[Records contained in a dataset]
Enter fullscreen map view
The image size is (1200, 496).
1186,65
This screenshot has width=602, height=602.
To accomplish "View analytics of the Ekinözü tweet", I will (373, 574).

▸ Direction:
Reproduce all of the material above verbatim, line for line.

▸ Answer to the exercise:
Enter fullscreen map view
The image size is (1200, 496).
1186,65
This screenshot has width=602, height=602.
To accomplish "View analytics of the Ekinözü tweet", I will (373, 574).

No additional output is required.